Armed Escape By Four Fugitives – Underground Railroad

This excerpt from “The Underground Railroad” by William Still documents the escape of a group of fugitives from Cambridge, Maryland.

Because another fifteen had escaped a few days earlier, the journey was even more dangerous. Every owner and slave-catcher were on the alert.

The excerpts in this article concern these brave members of the group:

  • William Griffin
  • Henry Moor
  • James Camper
  • Levin Parker

[The headings and italicized text in the excerpts below were added by the website editor. The rest is verbatim from the book. However, I have changed the order of some of the sections as I found the book presentation a little confusing.]

Excerpt From The Book – Armed For The Journey

Being aware that fifteen had left their neighborhood only a few days ahead of them, and that every slave-holder and slave-catcher throughout the community, were on the alert, and raging furiously against the inroads of the Underground Rail Road, they provided themselves with the following weapons of defense:

  • three revolvers
  • three double-barreled pistols
  • three single-barreled pistols
  • three sword-canes
  • four butcher knives
  • one bowie-knife
  • one paw.

A paw is a weapon with iron prongs, four inches long, to be grasped with the hand and used in close encounter.

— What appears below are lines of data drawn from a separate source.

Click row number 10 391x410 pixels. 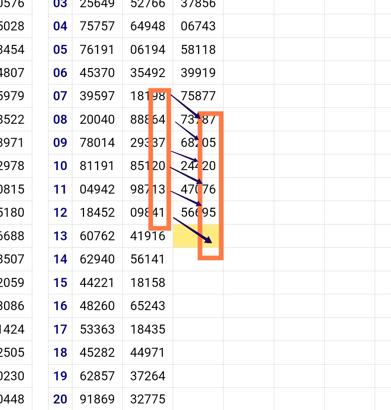pyautogui.click(x=60, y=166)
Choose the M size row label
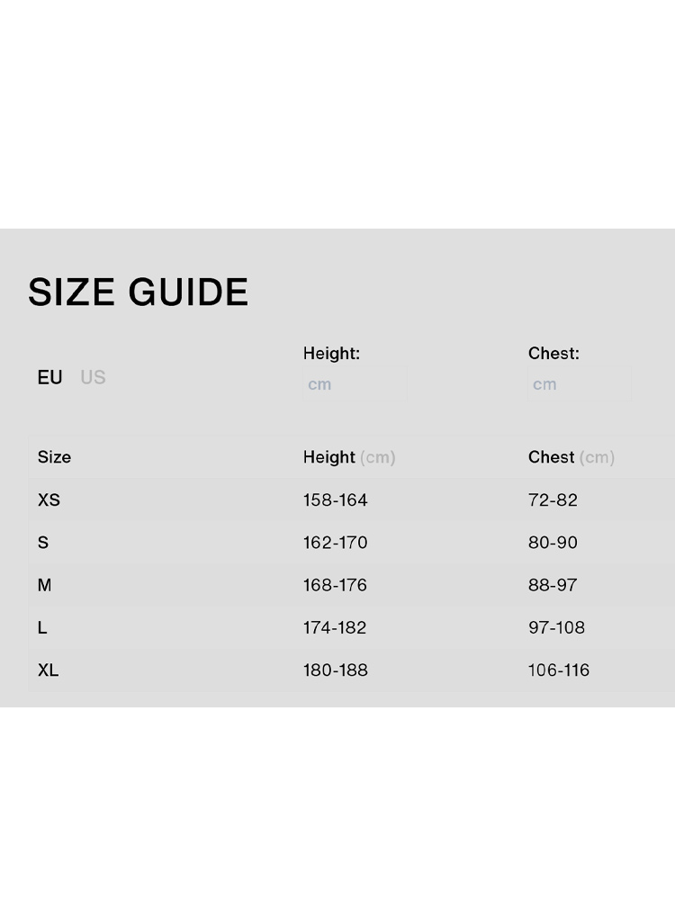 coord(44,585)
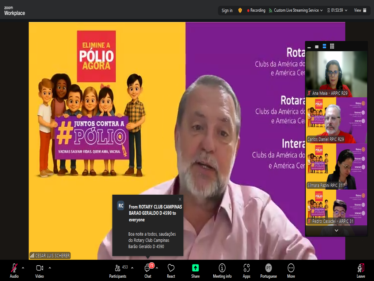Image resolution: width=374 pixels, height=281 pixels.
Task: Click the orange encryption shield icon
Action: [240, 11]
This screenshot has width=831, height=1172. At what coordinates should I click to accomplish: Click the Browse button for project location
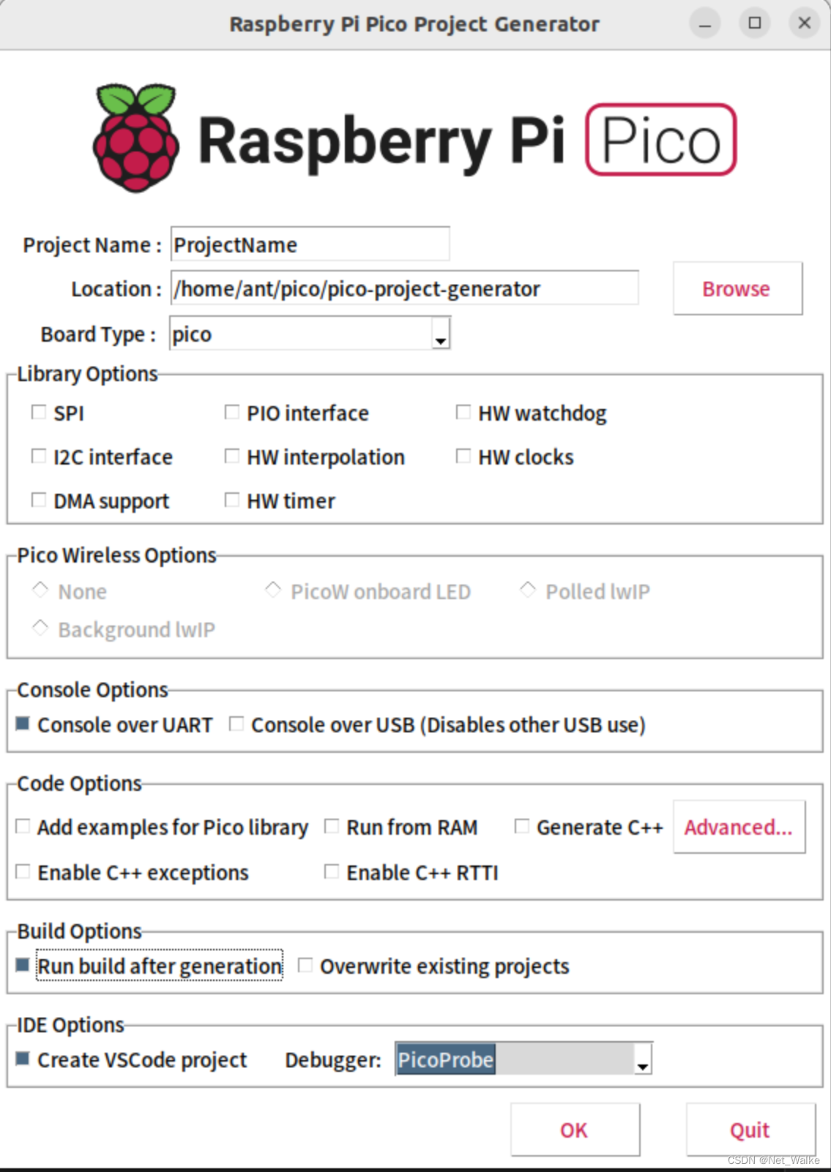[x=737, y=288]
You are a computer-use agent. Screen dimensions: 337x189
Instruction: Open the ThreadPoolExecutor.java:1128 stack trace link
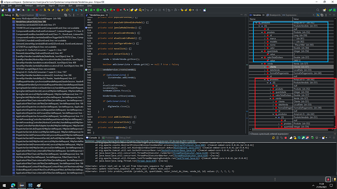point(190,153)
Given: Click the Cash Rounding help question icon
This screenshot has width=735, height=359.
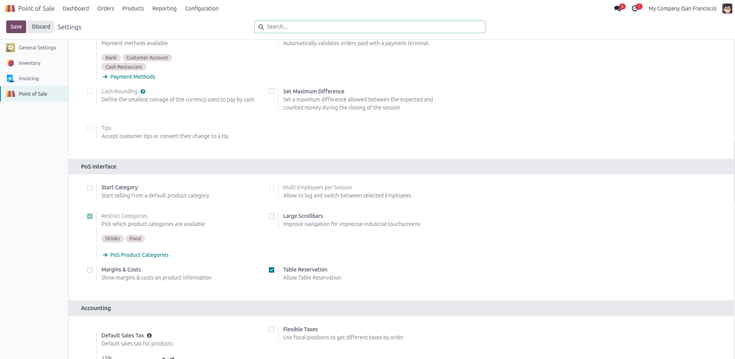Looking at the screenshot, I should pyautogui.click(x=143, y=91).

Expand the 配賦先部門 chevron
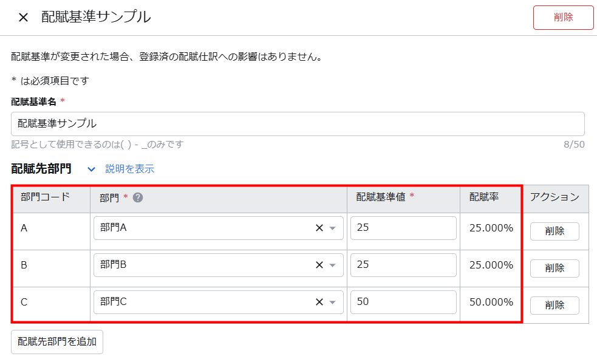tap(91, 169)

Thus, fully resolved upon freedom or death, with scarcely provisions enough for a single day, while the rain and storm was piteously descending, fathers and mothers with children in their arms (Aaron Cornish had two)—the entire party started.

Of course, their provisions gave out before they were fairly on the way, but not so with the storm. It continued to pour upon them for nearly three days.

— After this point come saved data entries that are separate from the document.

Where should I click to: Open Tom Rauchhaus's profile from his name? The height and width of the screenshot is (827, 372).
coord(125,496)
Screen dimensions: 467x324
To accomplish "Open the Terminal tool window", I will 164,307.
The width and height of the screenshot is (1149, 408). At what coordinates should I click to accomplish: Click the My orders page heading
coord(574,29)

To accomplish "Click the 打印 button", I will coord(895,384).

With nothing to appease the gnawings of hunger but parched corn and a few dry crackers, wet and cold, with several of the children sick, some of their feet bare and worn, and one of the mothers with an infant in her arms, incapable of partaking of the diet, – it is impossible to imagine the ordeal they were passing.

It was enough to cause the bravest hearts to falter. But not for a moment did they allow themselves to look back.

It was exceedingly agreeable to hear even the little children testify that in the most trying hour on the road, not for a moment did they want to go back.

William Griffin

William is thirty-four years of age, of medium size and substantial appearance.

He fled from James Waters, Esq., a lawyer, living in Cambridge. He was “wealthy, close, and stingy,” and owned nine head of slaves and a farm, on which William served.

He was used very hard, which was the cause of his escape, though the idea that he was entitled to his freedom had been entertained for the previous twelve years.

On preparing to take the Underground, he armed himself with a big butcher-knife, and resolved, if attacked, to make his enemies stand back.

His master was a member of the Methodist Church.

Henry Moor

Henry is tall, copper-colored, and about thirty years of age.

He complained not so much of bad usage as of the utter distaste he had to working all the time for the “white people for nothing.” He was also decidedly of the opinion that every man should have his liberty.

Four years ago his wife was “sold away to Georgia” by her young master; since which time not a word had he heard of her.

She left three children, and he, in escaping, also had to leave them in the same hands that sold their mother. He was owned by Levin Dale, a farmer near Cambridge.

Henry was armed with a six-barreled revolver, a large knife, and a determined mind.

James Camper

James is twenty-four years of age, quite black, small size, keen look, and full of hope for the “best part of Canada.”

He fled from Henry Hooper, “a dashing young man and a member of the Episcopal Church.” Left because he “did not enjoy privileges” as he wished to do.

He was armed with two pistols and a dirk to defend himself.

Noah Ennells

Noah is only nineteen, quite dark, well-proportioned, and possessed of a fair average of common sense.

He was owned by “Black-head Bill LeCount,” who “followed drinking, chewing tobacco, catching ‘runaways,’ and hanging around the court-house.”

However, he owned six head of slaves, and had a “rough wife,” who belonged to the Methodist Church. Left because he “expected every day to be sold” – his master being largely in “debt.”

Brought with him a butcher-knife.

Levin Parker

Levin is twenty-two, rather short built, medium size and well colored.

He fled from Lawrence G. Colson, “a very bad man, fond of drinking, great to fight and swear, and hard to please.”

His mistress was “real rough; very bad, worse than he was as ‘fur’ as she could be.”

Having been stinted with food and clothing and worked hard, was the apology offered by Levin for running off.

About The Book

“The Underground Railroad” was published in 1872. The book gives the testimonies of hundreds of slaves who escaped to freedom using the network of agents and safe houses.

The author, William Still, was a black abolitionist and businessman who was a key member of the Philadelphia stop in the freedom network.

The book is in the public domain. It can be found in the Library of Congress.